Thermodynamic Properties of Nonideal Gases. II. The Strongly Ionized Gas

Abstract
The thermodynamic equilibrium properties of strongly ionized multicomponent gas mixtures are investigated by application of the free-energy minimization method. For high-temperature regions where the Coulomb interaction is the dominant perturbation, the many-body partition function is developed from quantum cluster-expansion theory. The Coulomb free energy is given as the sum of the first- and second-order direct-interaction terms, plus the first three exchange-interaction terms. All five terms are exact in the classical limit, i. e., where Maxwell-Boltzmann statistics apply. The direct terms are correct for weak electron degeneracy and include wave-mechanical effects, while the first-order exchange term is exact for all degrees of degeneracy. The theoretical model is applied to multicomponent mixtures of hydrogen and of helium in the temperature range 50-2000 eV. The combination of the ring term plus higher-order terms significantly extends the region of applicability of the model over a classical electrostatic model.

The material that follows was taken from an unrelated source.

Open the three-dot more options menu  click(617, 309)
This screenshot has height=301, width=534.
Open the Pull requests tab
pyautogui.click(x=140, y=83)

Specifically, electron degeneracy, the short-range cutoff in the ring term, and the three-rung ladder (second-order direct) term all operate to produce much less divergent thermodynamic results at a given density and temperature. First-order exchange is important even at moderate values of the electron-degeneracy parameter. The thermodynamic results indicate that evaluation of the exact quantum-mechanical ring term is essential for wider application of the perturbation-expansion theory, as is the development of a second-order exchange term for arbitrary degeneracy.